Dataset content section start

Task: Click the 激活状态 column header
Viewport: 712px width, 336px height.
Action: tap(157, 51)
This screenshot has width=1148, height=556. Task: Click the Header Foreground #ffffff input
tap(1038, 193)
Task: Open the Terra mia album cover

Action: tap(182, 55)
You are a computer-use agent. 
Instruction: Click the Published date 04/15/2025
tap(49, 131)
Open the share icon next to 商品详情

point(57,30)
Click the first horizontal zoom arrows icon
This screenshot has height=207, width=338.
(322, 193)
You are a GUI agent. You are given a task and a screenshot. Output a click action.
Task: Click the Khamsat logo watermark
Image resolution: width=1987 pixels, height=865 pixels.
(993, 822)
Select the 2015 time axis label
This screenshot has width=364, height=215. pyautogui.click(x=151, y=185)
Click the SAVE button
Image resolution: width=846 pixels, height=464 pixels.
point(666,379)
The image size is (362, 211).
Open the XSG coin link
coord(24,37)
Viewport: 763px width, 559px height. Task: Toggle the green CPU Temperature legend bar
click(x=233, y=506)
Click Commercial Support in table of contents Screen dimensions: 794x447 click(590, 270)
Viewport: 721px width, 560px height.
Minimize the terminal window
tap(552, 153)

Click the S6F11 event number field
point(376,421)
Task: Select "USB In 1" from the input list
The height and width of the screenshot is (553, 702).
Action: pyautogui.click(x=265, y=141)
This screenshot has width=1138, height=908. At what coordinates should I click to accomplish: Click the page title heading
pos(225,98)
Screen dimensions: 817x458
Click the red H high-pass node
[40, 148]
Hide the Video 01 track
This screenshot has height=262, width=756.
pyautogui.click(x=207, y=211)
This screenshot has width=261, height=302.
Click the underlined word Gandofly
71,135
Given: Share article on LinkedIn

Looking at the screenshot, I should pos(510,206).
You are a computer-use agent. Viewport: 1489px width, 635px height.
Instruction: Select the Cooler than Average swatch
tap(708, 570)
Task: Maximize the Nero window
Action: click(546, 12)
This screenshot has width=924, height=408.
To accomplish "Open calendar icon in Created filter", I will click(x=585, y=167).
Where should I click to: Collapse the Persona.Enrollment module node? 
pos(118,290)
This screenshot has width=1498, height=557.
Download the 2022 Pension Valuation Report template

Dataset content section end

*To do:*
Among the records above, find each line holding "computer" and list it.

*Completed exercise:*
You are a computer-use agent. 
You are a computer-use agent. Viewport: 1489px width, 635px height.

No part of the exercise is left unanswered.